Plant garlic in a sunny position, they like moist conditions, not dry and not wet, so make sure you are checking and testing the soil. Too wet a situation and the garlic bulbs may start to rot. So, make sure the drainage from the garden or pot is good. I have placed my garlic bulbs into various plastic containers and found the sunniest place on the property, which happens to be next to the front door.

Companion planting helps growth, as well as fertilising to encourage healthy growth. Garlic is compatible with Beets, Carrots, Cucumber, Dill, Tomatoes and Parsnip, but avoid growing with Asparagus, Beans, Brassicas, Peas and Potatoes. Garlic will produce a green stalk out of the earth to catch the sunlight and to flower. Harvest when the stem starts to die off dig the garlic out of the ground or pot, don’t pull them out. Let the garlic dry out in a suitable place, and place away from direct sunlight.

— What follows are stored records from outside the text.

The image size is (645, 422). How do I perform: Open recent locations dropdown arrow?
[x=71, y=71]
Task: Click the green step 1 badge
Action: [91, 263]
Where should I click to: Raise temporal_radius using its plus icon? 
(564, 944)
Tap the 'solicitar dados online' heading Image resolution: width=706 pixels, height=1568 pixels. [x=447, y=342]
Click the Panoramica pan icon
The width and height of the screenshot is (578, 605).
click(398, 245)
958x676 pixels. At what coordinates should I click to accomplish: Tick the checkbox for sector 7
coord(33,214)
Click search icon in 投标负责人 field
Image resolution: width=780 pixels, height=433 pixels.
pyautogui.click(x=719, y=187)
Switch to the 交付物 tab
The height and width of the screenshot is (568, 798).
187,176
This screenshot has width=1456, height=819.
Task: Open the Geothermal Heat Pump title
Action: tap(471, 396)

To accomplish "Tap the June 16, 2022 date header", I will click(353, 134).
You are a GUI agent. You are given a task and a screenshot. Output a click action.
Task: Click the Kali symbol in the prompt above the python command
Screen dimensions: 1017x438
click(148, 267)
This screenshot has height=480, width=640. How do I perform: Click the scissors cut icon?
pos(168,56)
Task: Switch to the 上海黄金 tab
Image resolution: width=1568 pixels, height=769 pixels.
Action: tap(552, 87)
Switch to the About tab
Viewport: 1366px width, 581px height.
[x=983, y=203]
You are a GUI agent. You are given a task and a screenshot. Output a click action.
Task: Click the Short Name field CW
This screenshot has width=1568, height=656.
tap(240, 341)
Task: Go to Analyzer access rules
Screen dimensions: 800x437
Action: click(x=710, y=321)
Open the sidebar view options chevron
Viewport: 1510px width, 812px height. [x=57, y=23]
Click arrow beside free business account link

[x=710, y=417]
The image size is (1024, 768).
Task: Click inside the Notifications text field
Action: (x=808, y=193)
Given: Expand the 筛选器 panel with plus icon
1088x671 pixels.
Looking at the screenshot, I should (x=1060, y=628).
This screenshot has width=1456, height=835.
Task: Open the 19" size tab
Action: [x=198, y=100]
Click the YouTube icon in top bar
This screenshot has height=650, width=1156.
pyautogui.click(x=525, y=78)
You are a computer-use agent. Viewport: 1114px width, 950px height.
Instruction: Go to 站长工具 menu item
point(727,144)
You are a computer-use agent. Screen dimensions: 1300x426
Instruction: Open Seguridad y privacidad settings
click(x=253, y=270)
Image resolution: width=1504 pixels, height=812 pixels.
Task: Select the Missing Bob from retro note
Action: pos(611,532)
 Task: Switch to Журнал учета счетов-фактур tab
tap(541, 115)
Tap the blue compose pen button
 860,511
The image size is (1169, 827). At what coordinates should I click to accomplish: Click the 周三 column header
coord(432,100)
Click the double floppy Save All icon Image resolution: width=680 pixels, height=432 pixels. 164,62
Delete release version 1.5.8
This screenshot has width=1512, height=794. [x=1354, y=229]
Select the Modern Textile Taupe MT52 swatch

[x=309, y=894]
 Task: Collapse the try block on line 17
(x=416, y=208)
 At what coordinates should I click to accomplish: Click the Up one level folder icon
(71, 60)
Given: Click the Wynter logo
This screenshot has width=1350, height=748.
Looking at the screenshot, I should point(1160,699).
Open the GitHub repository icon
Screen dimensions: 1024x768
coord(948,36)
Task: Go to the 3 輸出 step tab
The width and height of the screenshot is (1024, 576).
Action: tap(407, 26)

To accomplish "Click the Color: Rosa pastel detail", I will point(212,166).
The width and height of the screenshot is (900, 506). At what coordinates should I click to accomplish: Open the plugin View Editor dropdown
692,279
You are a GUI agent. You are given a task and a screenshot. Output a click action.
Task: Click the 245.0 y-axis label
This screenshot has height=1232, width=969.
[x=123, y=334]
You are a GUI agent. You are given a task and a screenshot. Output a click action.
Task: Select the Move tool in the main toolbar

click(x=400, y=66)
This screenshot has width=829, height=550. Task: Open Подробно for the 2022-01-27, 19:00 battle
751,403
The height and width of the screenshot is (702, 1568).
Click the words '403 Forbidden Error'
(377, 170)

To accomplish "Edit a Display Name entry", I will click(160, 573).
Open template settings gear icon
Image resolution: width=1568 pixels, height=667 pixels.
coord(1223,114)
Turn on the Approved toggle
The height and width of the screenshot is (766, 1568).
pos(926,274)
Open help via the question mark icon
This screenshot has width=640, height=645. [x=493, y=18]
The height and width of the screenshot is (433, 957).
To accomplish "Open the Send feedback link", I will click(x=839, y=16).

Known for its culinary uses, Garlic also has many potential health benefits. The main health benefits believed to be in assisting with cardiovascular health and cancer prevention. As a culinary ingredient, garlic is used to make sauces or to season meats, seafood, vegetables, and other dishes. Enjoy garlic roasted or eaten raw, if you are fearless at heart. I eat a garlic clove whole, but most of the time I crush the garlic and mixed with my food.

Garlic is believed to provide the body with protection against cardiovascular disease. It does this in several ways: lowering cholesterol and triglycerides, raising HDL (good cholesterol), reducing the formation of plaque in carotid arteries. Garlic protects against aging in the all-important aorta, the cardiac blood vessel responsible for maintaining blood flow and pressure throughout the heart pumping cycle.

1 Comment

  1. We have several areas in our yard where we grow garlic. Arkansas is a good U.S. state for growing gardens and farm crops. I use a lot of garlic when I cook. You are right – it is extremely good for us.